- [Records provided]
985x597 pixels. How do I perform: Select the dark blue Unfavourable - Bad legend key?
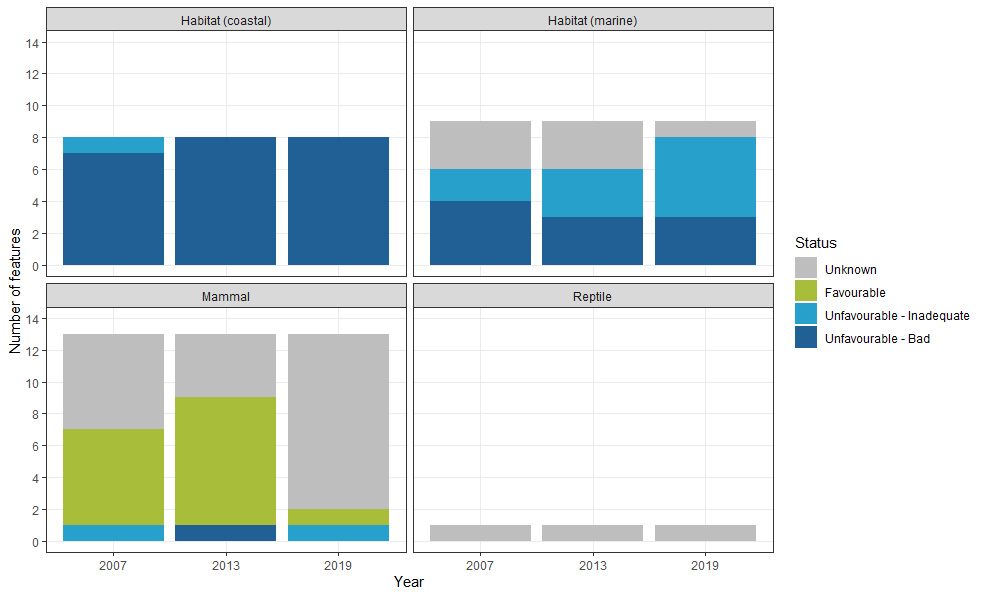[805, 338]
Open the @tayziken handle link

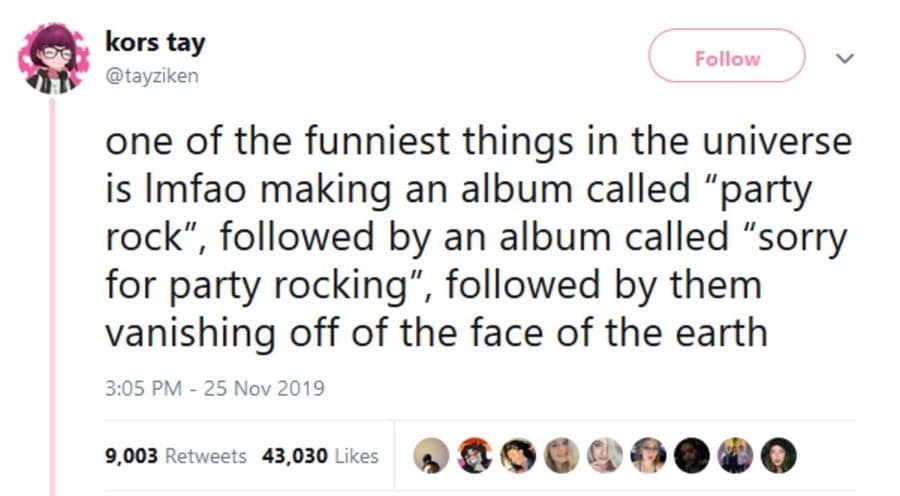[x=152, y=76]
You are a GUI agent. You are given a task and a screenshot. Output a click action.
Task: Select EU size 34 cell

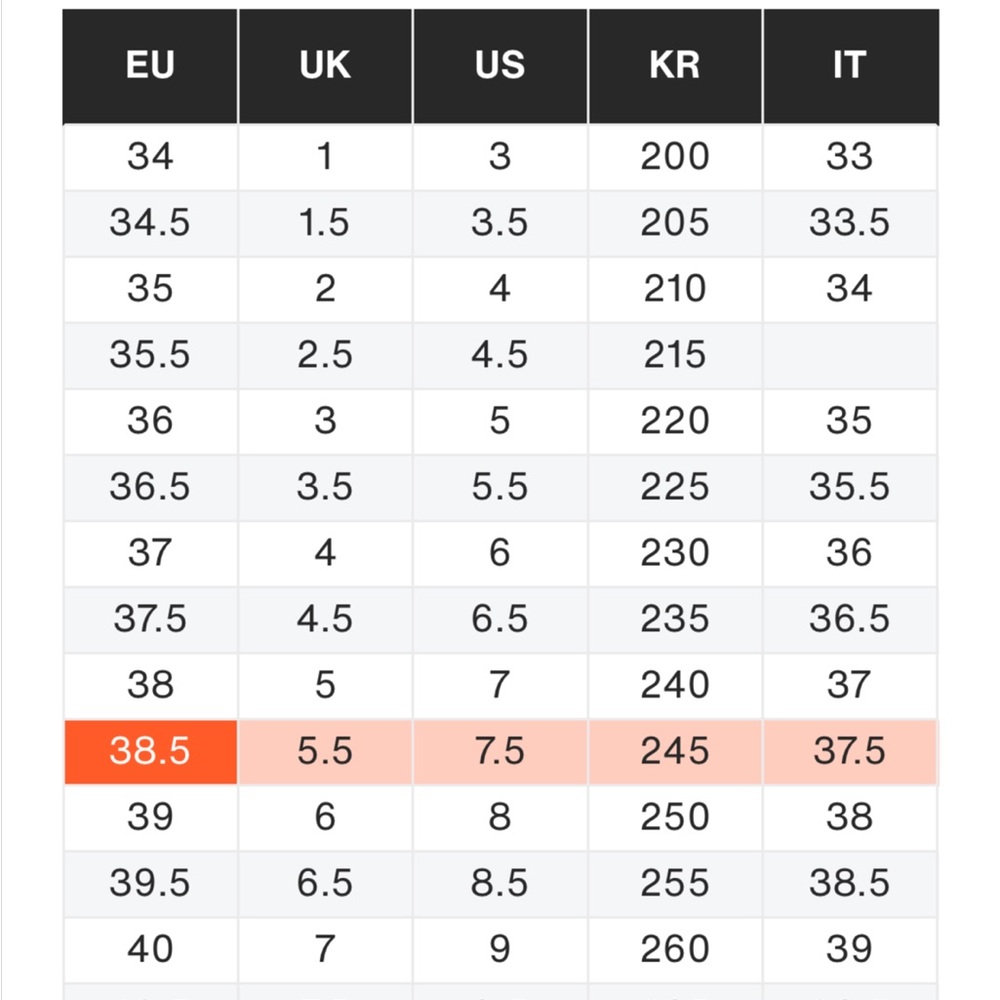(x=151, y=158)
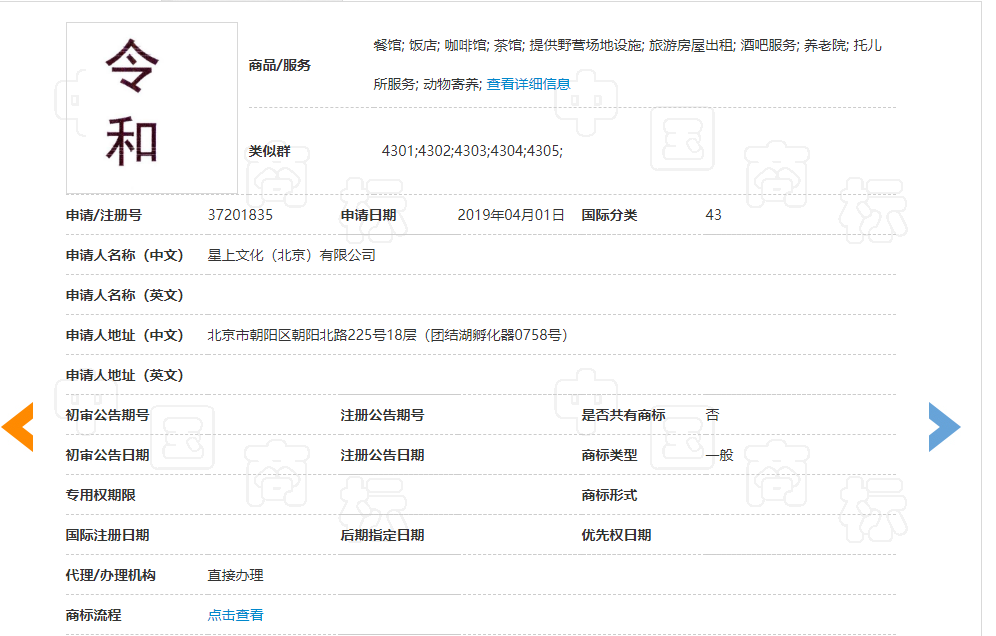Open the 查看详细信息 link
The image size is (996, 636).
coord(528,84)
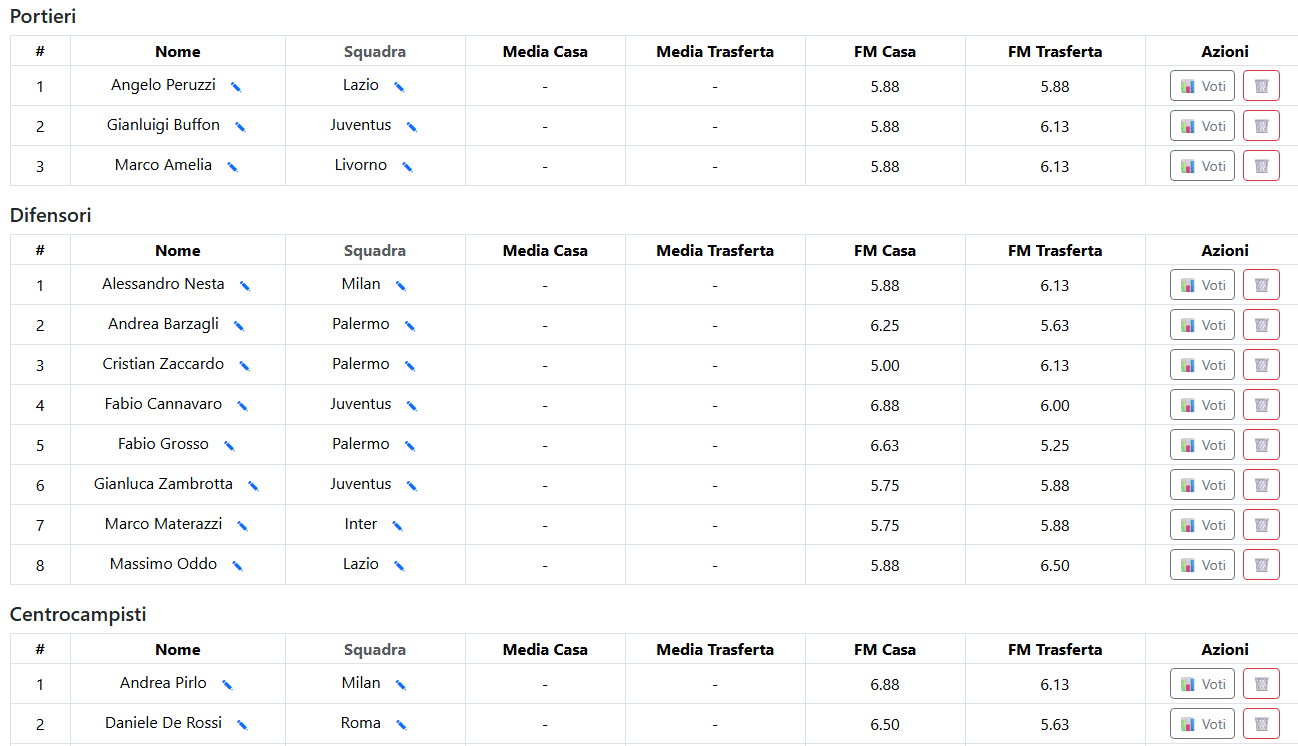Edit name pencil beside Andrea Barzagli
This screenshot has width=1298, height=746.
(239, 326)
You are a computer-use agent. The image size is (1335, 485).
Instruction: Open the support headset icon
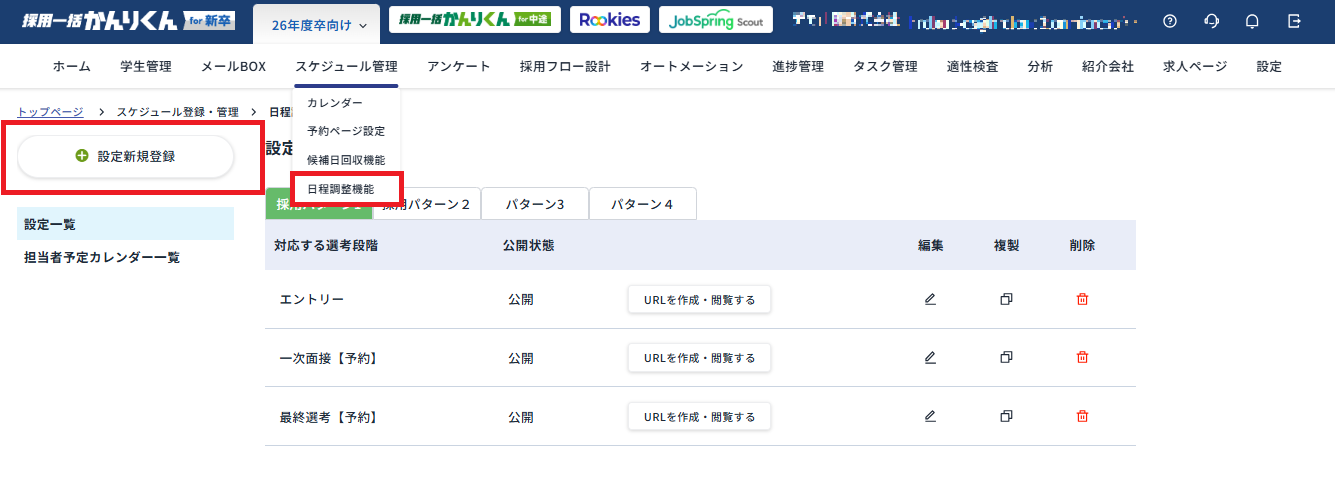pyautogui.click(x=1212, y=21)
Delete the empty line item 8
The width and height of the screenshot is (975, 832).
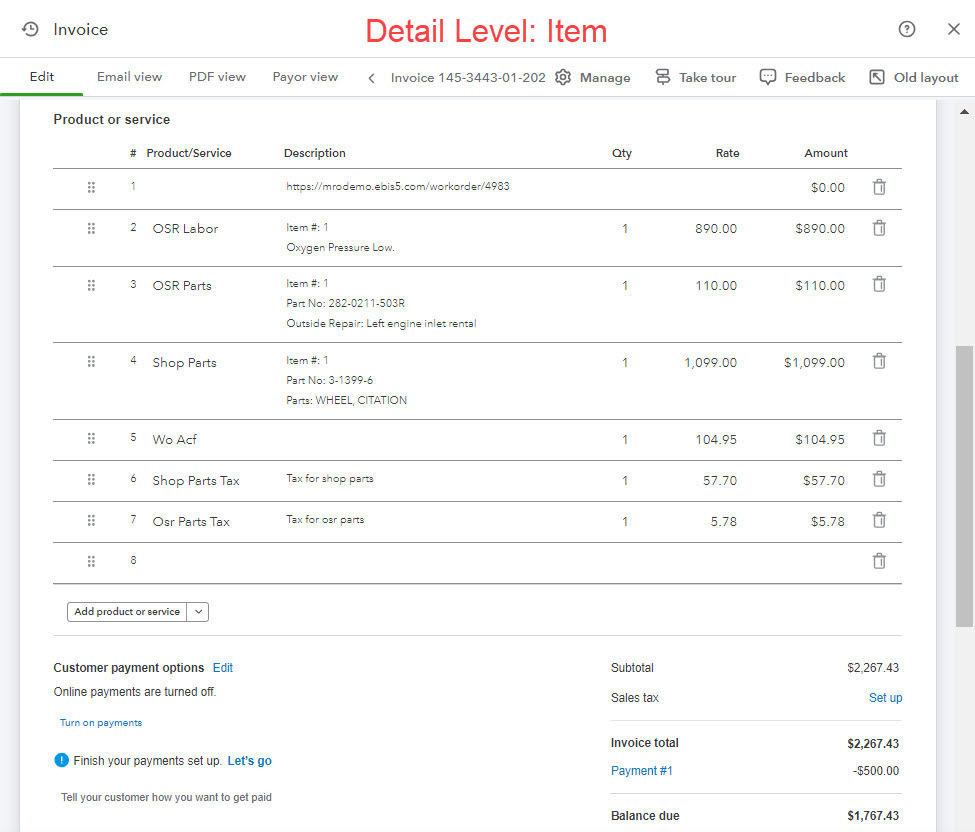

- [Task directions]
Reproduce all of the entries exactly as they appear, though any picture they include must be omitted.

- [Your response]
985x597 pixels. How do I perform: Select the dark blue Unfavourable - Bad legend key?
[805, 338]
Open the @tayziken handle link

[x=152, y=76]
You are a GUI agent. You are given a task and a screenshot. Output a click action.
Task: Select EU size 34 cell

(x=151, y=158)
Open the 查看详细信息 link
The image size is (996, 636).
coord(528,84)
Edit name pencil beside Andrea Barzagli
This screenshot has width=1298, height=746.
(239, 326)
You are a computer-use agent. The image size is (1335, 485).
Instruction: Open the support headset icon
pyautogui.click(x=1212, y=21)
Delete the empty line item 8
The width and height of the screenshot is (975, 832).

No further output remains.